I'm using lucene 6.6.0 to develop a search service and i'm quite confused on how to create custom analyzers and queries.
I have written my index based on data from a rdbms and at first i was just using a standard analyzer. Unfortunately it does not seem to split text by special characters like "_","-" or numbers, it only tokenizes by whitespace. I have found the WordDelimiterGraphFilter, which seems to do what i want, but i do not understand to make it work.
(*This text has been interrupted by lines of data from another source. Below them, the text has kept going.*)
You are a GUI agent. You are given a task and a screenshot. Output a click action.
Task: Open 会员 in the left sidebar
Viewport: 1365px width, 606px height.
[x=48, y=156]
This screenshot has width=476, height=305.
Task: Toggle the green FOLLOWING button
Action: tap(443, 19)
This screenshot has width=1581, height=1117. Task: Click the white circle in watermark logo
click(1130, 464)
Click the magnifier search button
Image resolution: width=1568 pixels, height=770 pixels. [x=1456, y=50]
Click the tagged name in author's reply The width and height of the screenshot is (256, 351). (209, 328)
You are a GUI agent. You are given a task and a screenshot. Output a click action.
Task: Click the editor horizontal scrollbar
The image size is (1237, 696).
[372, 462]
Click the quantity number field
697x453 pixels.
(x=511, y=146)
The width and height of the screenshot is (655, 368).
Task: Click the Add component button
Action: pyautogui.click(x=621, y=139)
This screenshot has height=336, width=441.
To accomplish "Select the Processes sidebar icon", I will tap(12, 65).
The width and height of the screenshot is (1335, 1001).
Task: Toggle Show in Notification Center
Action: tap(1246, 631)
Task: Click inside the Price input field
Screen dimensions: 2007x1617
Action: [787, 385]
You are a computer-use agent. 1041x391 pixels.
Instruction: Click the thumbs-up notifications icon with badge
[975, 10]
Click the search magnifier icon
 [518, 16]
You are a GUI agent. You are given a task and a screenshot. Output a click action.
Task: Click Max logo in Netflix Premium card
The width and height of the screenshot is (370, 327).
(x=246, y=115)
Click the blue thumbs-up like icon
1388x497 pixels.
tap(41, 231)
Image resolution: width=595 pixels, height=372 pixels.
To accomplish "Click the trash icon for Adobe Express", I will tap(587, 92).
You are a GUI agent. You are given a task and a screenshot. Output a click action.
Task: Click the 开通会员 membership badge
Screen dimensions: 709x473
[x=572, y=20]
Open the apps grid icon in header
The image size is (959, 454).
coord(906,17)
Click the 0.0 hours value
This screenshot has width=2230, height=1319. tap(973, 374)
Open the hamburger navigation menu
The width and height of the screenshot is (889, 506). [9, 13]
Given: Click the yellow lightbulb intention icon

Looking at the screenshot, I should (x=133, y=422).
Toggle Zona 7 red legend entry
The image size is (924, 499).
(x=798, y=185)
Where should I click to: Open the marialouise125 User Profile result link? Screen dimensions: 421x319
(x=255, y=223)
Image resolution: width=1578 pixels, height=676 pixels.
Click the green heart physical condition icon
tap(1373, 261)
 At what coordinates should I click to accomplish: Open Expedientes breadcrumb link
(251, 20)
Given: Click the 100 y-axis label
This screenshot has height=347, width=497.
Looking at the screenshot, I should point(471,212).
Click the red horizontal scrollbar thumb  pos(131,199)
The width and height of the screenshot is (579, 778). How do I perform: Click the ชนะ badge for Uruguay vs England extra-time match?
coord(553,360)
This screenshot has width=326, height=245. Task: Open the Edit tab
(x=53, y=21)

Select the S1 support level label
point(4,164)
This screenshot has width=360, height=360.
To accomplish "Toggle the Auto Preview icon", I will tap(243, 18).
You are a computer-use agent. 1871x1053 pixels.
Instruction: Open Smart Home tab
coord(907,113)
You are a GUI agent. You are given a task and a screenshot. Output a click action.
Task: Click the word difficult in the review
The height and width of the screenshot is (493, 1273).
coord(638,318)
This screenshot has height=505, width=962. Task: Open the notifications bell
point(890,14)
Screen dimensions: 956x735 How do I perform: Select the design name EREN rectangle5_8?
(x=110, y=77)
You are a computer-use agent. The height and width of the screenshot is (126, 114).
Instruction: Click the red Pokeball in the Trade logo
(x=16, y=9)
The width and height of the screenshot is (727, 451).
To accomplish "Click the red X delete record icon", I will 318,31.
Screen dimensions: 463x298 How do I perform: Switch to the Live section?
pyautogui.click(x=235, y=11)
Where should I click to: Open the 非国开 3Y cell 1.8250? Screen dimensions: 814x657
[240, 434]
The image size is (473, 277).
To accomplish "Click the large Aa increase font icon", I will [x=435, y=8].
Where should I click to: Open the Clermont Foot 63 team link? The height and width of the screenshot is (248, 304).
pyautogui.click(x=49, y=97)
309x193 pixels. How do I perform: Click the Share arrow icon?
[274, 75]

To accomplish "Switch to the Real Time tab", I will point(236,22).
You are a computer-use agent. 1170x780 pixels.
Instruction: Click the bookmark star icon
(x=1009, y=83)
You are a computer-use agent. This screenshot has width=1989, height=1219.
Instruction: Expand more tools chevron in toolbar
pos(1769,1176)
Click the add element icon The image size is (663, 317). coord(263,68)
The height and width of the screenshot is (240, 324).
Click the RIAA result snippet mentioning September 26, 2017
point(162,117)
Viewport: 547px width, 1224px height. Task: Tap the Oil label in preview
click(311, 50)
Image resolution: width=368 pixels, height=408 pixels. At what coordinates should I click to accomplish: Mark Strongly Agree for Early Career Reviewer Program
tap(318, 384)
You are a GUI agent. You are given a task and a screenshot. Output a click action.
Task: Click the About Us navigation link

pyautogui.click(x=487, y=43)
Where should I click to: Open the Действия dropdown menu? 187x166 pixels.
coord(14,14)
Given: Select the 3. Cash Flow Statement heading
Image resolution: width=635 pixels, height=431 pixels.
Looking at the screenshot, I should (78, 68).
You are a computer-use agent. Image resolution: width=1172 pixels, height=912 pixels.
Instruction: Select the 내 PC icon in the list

Right now i try to use it like this:
mCustomAnalyzer = new Analyzer()
{
@Override
protected TokenStreamComponents createComponents(String fieldName) {
Tokenizer source = new StandardTokenizer();
TokenStream filter = new WordDelimiterGraphFilter(source, 8, null);
return new TokenStreamComponents(source, filter);
}
};
QueryBuilder queryBuilder = new QueryBuilder(mCustomAnalyzer);
Query query = queryBuilder.createPhraseQuery(aField, aText, 15);
For indexing i am using the same Analyzer. However it does not work: If i search for "term1 term2" i expect to find things like "term1_term2" and also "term32423" or "term_232".
What am i missing here? I tried different integers as "configurationFlag" argument for the filter [1], but it doesn't seem to work...